= Beginning of Section =
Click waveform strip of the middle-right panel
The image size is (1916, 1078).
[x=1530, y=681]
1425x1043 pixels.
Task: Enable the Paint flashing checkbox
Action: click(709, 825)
= End of Section =
TASK DESCRIPTION: Write the material out again in full, leaving no line out.

OUTPUT:
Click waveform strip of the middle-right panel
The image size is (1916, 1078).
[x=1530, y=681]
1425x1043 pixels.
Task: Enable the Paint flashing checkbox
Action: click(709, 825)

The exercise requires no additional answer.